Dopo un paio di album interlocutori, cercando di bissare il grande e forse inatteso successo di “El Camino” del 2011, i Black Keys tornano alle origini, a quel blues del delta del Mississippi sporco ed elettrico che li aveva fatti conoscere all’inizio degli anni 2000, e lo fanno con un album che omaggia i grandi artisti del genere che li hanno influenzati nel loro percorso di formazione musicale. “Delta Kream” è quindi un disco di cover, di classici più o meno noti di miti della ‘musica del diavolo’ come John Lee Hooker, Junior Kimbrough e R.L. Burnside, reinterpretati con il sound ruvido e la ritmica pulsante ed ipnotica tipici dei Black Keys. Una serie di canzoni registrate in un paio di giorni proprio negli studi di Dan Auerbach, che ormai alterna la carriera di musicista a quella, fortunata, di produttore e scopritore di talenti, e che vedono lo stesso Auerbach e Patrick Carney affiancati da alcuni musicisti esperti del genere come il chitarrista Kenny Brown e il bassista Eric Deaton, già collaboratori degli stessi Kimbrough e Burnside.

L’atmosfera che si respira è quella della jam session, del resto le registrazioni sono state fatte in presa diretta senza particolari artifici, con gli strumenti che si rincorrono e le voci dei leader a completare un groove decisamente trascinante, con la slide a fare la parte del leone e a creare un sound di grande intensità. Ed è proprio l’intensità la caratteristica principale di questo “Delta Kream” come è evidenziato dall’iniziale e classicissima “Crawling Kingsnake”, di cui si ricordano soprattutto le versioni di Big Joe Williams e John Lee Hooker, ma anche dalla più lenta e sensuale “Stay all night”, in cui il protagonista è alla ricerca di una notte di passione.

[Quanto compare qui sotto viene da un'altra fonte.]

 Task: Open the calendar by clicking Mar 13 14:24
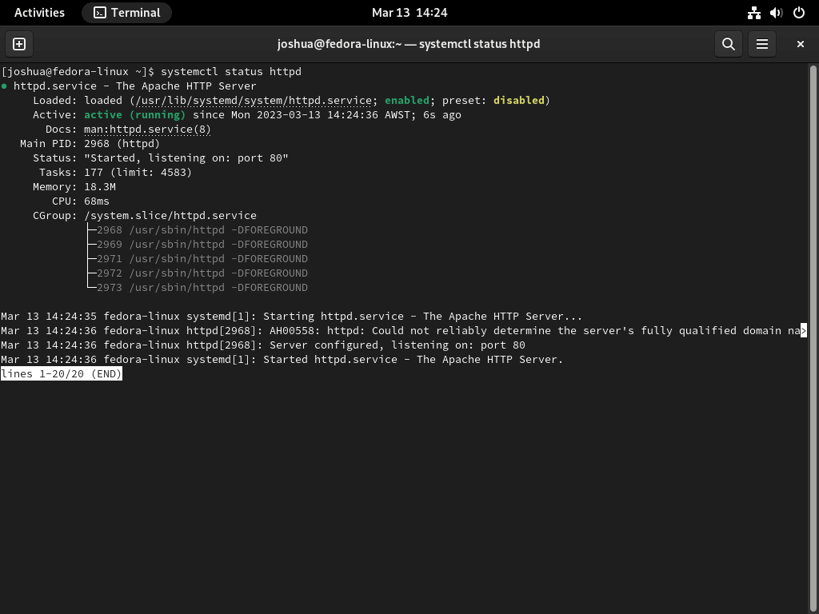point(409,12)
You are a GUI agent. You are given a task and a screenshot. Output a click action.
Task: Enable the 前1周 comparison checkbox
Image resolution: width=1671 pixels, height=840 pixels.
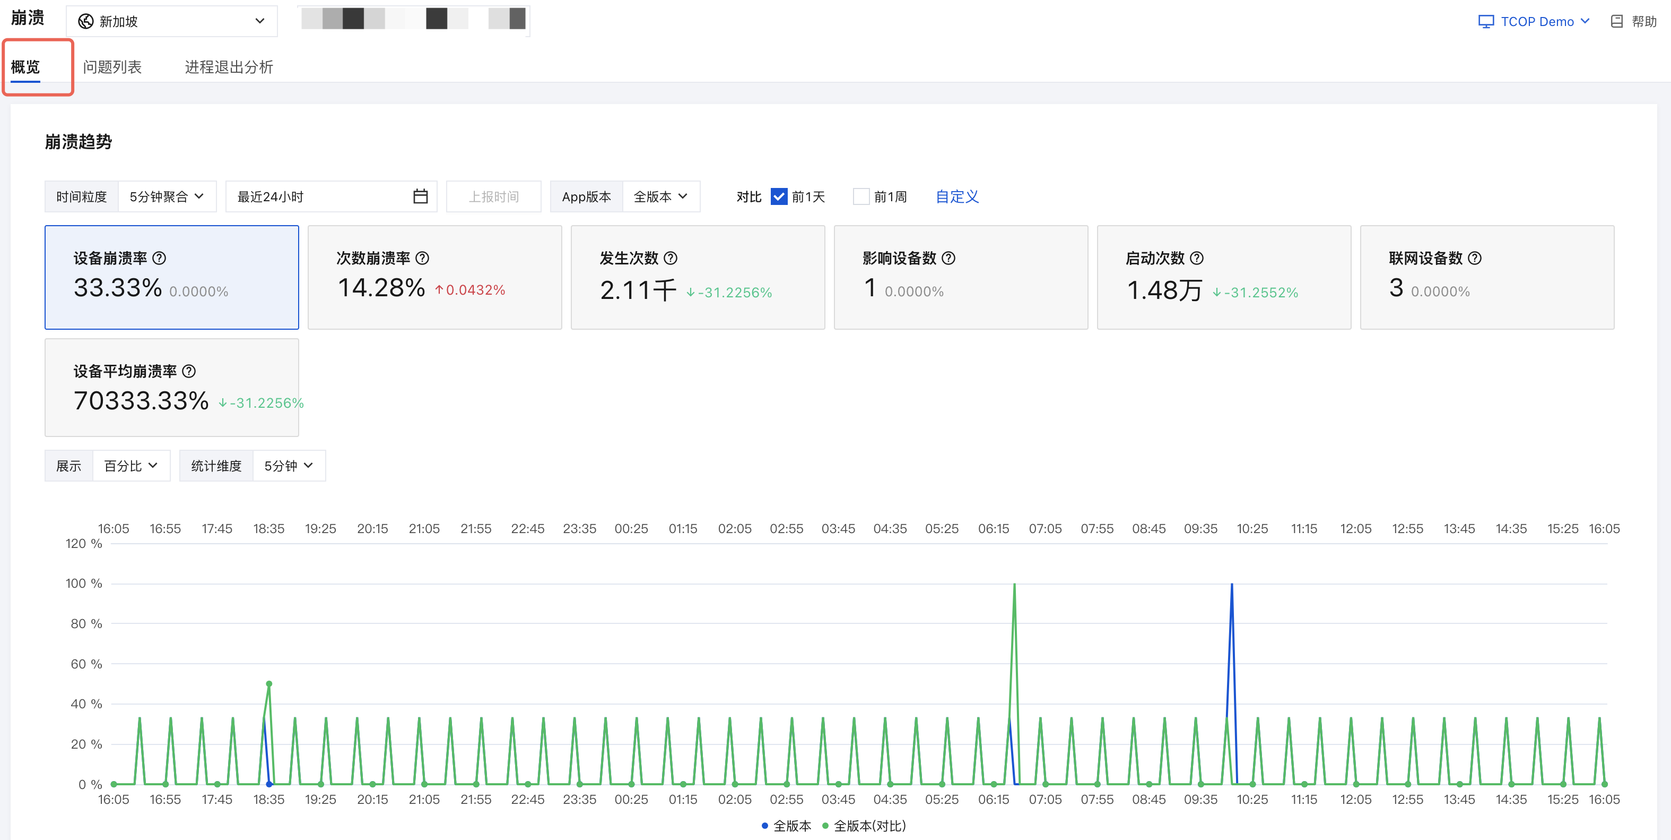861,196
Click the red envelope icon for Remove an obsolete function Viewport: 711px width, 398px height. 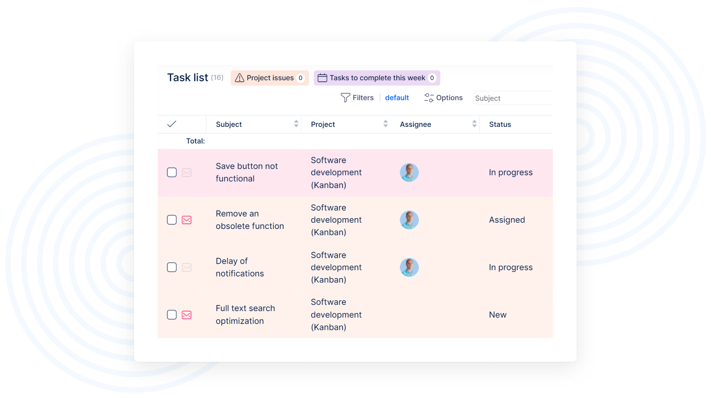pos(187,220)
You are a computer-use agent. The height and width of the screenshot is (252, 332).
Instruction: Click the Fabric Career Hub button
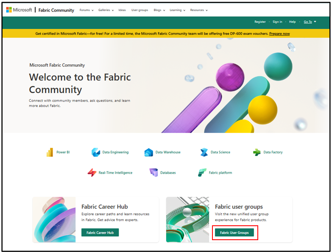(x=100, y=233)
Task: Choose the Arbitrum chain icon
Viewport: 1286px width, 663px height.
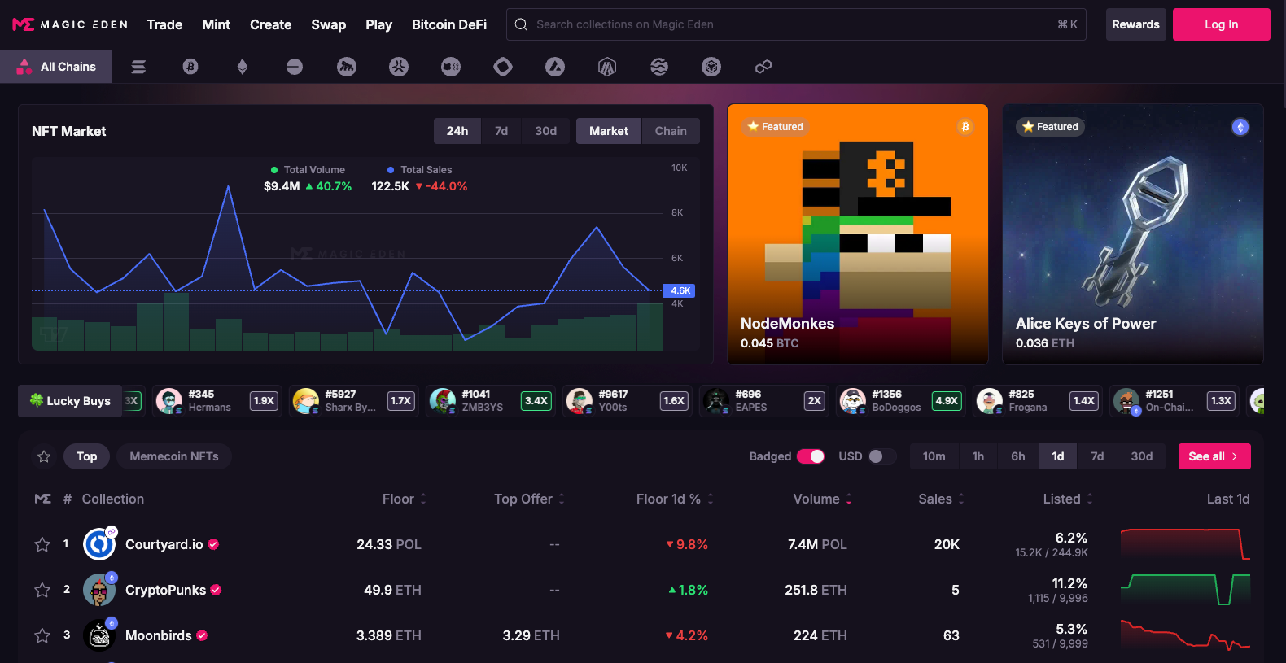Action: [607, 67]
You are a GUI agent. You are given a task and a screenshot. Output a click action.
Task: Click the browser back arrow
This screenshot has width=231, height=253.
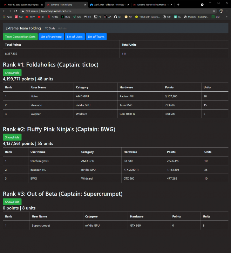click(x=4, y=11)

Bellissima anche “Going Down South”, con un riff ripetuto che ricorda certi blues africani e la voce in falsetto di Auerbach a rendere il tutto ancora più affascinante, mentre “Sad Days, Lonely Nights” ha un intro strumentale che ricorda la “Boom Boom” di John Lee Hooker. Chiusura con la lenta e misteriosa “Come on and Go with Me”, che colpisce direttamente il cuore e l’anima. In conclusione un gran bel disco da ascoltare ad occhi chiusi e da cui farsi trascinare.